▸ **Records from a data source**:
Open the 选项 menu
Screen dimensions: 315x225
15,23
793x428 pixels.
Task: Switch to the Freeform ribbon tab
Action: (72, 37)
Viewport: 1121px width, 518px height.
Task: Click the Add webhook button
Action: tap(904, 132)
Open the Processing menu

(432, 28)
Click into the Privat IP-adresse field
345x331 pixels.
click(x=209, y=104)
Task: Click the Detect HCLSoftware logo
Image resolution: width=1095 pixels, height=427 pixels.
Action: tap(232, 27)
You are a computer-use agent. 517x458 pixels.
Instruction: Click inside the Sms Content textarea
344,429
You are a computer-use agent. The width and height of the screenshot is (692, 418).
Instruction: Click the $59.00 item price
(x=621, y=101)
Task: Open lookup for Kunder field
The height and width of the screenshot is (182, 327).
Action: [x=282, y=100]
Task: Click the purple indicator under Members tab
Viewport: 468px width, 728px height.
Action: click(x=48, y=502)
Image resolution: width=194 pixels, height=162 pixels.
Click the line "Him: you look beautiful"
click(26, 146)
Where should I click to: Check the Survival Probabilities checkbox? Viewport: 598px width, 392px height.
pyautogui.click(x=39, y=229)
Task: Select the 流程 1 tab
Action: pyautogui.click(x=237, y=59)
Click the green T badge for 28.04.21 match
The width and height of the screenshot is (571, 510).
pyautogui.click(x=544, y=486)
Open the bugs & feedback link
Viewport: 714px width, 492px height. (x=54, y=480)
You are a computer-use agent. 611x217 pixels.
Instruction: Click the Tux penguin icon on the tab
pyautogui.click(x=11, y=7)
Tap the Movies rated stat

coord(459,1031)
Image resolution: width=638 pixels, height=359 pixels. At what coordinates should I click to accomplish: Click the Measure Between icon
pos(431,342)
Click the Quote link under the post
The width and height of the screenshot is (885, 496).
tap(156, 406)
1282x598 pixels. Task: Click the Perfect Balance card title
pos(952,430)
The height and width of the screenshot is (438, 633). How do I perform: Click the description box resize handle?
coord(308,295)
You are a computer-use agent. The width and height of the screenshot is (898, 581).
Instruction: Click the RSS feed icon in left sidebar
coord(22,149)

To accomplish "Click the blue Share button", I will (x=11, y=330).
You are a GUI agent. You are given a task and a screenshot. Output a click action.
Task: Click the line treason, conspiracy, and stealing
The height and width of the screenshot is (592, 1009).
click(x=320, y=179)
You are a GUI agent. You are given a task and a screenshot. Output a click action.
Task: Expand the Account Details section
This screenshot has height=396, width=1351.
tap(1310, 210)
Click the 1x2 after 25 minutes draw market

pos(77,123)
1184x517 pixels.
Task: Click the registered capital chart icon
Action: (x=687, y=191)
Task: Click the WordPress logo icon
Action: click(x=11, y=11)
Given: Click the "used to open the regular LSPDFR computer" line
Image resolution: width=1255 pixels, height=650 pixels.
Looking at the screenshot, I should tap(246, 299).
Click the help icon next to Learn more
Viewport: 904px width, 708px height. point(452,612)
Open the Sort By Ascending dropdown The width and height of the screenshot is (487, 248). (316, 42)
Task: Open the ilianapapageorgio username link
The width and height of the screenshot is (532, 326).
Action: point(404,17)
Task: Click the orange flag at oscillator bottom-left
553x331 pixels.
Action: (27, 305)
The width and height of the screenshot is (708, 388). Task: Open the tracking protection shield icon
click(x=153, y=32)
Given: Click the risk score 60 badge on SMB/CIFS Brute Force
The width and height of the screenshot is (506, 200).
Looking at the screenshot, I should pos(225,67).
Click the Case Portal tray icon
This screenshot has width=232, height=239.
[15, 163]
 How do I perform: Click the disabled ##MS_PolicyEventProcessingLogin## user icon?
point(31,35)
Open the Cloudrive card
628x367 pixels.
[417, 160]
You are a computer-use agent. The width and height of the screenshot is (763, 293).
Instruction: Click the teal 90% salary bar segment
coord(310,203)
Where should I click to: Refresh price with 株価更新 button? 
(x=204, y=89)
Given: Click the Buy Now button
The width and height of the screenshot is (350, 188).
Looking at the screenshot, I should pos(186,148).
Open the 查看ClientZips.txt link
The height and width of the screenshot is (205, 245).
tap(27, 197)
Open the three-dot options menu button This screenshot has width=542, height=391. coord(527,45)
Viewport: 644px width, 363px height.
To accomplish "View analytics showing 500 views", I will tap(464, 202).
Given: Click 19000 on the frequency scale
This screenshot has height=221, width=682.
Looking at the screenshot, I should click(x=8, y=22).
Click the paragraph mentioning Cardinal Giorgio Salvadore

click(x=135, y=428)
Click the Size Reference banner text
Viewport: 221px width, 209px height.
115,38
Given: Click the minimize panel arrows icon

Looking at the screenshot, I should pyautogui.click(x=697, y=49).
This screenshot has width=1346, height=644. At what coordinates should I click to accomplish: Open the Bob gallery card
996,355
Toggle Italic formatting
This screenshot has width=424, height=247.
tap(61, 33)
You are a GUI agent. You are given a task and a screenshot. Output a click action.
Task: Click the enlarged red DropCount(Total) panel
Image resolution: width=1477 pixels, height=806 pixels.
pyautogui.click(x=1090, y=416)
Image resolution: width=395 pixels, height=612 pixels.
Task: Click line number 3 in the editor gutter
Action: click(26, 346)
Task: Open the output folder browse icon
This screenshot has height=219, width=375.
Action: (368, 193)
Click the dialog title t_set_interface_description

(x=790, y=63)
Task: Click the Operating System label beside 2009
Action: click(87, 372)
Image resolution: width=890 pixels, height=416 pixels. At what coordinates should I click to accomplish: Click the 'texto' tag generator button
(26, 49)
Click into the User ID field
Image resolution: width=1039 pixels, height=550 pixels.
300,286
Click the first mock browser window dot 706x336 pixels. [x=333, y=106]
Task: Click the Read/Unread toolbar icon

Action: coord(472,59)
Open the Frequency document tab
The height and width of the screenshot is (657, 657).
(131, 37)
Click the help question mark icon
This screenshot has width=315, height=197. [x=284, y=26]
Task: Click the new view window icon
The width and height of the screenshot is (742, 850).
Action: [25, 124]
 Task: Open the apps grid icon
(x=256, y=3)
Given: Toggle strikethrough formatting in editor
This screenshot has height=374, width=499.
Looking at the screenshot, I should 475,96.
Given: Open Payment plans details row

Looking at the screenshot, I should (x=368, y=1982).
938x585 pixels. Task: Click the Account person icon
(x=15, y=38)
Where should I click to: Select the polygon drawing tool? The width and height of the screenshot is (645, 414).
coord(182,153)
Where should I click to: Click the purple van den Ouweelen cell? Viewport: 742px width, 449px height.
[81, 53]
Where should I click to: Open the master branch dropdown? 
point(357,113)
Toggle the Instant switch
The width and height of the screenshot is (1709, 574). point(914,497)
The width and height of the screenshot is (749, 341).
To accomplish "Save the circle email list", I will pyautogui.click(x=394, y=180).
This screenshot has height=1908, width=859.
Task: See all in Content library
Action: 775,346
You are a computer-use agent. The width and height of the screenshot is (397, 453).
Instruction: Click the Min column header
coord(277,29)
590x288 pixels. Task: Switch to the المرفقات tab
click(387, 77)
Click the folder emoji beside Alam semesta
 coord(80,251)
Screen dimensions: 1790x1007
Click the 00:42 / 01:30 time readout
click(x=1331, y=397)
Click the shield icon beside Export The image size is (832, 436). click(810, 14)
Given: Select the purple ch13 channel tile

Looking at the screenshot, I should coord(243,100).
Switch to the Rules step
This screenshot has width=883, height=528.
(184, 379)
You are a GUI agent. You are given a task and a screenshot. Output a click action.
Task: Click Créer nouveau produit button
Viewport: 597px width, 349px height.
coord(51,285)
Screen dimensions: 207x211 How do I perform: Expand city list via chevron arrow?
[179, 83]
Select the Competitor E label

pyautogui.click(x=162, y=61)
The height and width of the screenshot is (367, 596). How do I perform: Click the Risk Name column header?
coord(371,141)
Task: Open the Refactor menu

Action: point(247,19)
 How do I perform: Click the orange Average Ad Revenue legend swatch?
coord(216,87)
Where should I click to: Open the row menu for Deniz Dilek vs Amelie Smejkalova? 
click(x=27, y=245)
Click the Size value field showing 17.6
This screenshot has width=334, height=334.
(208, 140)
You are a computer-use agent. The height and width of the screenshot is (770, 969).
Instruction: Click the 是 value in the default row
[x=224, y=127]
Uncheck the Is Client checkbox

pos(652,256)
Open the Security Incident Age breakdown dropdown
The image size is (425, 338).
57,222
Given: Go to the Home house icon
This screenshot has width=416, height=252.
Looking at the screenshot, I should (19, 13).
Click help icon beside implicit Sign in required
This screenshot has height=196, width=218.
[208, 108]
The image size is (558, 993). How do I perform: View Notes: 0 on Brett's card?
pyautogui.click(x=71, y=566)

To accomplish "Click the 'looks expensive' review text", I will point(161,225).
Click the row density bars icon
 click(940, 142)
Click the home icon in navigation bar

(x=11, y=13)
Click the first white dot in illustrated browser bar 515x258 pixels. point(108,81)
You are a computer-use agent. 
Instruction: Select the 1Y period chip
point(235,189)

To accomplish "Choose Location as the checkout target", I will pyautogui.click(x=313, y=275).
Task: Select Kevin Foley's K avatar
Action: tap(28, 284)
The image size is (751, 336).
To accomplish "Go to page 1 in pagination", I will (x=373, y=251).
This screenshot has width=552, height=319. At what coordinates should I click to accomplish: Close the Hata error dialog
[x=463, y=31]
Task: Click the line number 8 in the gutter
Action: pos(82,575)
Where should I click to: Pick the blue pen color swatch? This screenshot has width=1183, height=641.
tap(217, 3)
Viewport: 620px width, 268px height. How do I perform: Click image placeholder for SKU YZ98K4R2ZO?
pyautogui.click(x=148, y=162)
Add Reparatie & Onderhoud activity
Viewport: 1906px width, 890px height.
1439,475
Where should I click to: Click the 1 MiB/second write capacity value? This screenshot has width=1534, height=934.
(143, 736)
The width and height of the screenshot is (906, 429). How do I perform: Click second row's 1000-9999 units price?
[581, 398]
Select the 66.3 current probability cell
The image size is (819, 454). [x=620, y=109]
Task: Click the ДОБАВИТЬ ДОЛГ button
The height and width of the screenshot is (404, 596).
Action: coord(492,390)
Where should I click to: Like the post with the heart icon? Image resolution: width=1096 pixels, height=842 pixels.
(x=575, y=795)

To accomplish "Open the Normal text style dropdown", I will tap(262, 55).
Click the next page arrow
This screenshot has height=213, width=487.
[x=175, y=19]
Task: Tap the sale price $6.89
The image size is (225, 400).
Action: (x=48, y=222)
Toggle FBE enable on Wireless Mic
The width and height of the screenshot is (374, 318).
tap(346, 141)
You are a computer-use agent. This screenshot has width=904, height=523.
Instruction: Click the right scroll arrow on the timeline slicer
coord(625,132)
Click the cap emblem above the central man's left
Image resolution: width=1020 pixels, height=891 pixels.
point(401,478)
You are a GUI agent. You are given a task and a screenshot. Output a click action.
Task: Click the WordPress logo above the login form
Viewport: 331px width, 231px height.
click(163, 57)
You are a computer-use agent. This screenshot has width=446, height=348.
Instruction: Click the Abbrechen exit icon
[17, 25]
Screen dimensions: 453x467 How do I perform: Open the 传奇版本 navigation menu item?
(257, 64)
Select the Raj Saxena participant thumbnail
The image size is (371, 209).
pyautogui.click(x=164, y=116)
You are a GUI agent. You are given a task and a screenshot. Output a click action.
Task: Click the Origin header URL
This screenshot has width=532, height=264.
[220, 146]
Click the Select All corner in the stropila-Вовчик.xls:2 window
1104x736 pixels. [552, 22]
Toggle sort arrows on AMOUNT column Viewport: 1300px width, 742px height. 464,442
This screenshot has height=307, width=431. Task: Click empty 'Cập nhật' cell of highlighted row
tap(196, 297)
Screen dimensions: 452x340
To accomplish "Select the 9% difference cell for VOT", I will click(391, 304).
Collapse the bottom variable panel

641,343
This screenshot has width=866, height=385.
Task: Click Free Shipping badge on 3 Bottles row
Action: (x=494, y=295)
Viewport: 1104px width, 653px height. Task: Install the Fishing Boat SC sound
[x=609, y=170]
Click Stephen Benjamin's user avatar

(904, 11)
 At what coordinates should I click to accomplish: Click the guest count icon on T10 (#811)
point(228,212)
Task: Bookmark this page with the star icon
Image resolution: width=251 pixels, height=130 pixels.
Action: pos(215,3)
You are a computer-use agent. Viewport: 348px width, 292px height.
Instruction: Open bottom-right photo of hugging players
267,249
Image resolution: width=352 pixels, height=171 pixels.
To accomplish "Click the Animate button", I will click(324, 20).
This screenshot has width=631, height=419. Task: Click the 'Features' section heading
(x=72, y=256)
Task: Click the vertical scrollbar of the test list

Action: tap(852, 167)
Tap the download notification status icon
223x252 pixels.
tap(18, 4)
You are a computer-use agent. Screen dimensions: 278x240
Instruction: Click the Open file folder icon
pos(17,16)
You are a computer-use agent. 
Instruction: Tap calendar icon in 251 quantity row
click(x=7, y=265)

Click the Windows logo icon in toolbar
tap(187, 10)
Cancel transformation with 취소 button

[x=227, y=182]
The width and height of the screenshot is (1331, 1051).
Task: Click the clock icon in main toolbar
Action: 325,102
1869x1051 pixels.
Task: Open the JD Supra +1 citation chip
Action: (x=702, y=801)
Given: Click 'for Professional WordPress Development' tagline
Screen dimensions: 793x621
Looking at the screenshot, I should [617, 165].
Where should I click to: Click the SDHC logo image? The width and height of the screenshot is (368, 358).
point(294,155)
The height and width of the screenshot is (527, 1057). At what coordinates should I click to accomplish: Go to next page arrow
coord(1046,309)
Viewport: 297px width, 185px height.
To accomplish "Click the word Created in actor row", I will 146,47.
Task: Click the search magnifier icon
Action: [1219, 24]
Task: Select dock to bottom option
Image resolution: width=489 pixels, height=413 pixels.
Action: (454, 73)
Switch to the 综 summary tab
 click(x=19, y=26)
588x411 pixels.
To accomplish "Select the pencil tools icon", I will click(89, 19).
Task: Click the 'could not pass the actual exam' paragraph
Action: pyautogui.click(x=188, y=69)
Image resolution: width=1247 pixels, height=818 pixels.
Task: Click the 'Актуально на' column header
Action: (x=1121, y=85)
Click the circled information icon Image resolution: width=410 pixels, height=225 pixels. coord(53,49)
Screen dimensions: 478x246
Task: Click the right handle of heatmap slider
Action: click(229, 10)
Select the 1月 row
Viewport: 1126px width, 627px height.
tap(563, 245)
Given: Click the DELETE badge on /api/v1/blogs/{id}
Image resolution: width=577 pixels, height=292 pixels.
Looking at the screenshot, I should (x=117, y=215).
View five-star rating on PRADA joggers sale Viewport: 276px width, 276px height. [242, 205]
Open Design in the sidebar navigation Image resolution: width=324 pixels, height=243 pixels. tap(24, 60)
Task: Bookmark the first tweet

▸ **WORK ORDER**: For this exercise, gather every line of the data that contains the word "above".

▸ **SOLUTION TO THIS EXERCISE**:
Click the cap emblem above the central man's left
Task: Click the WordPress logo above the login form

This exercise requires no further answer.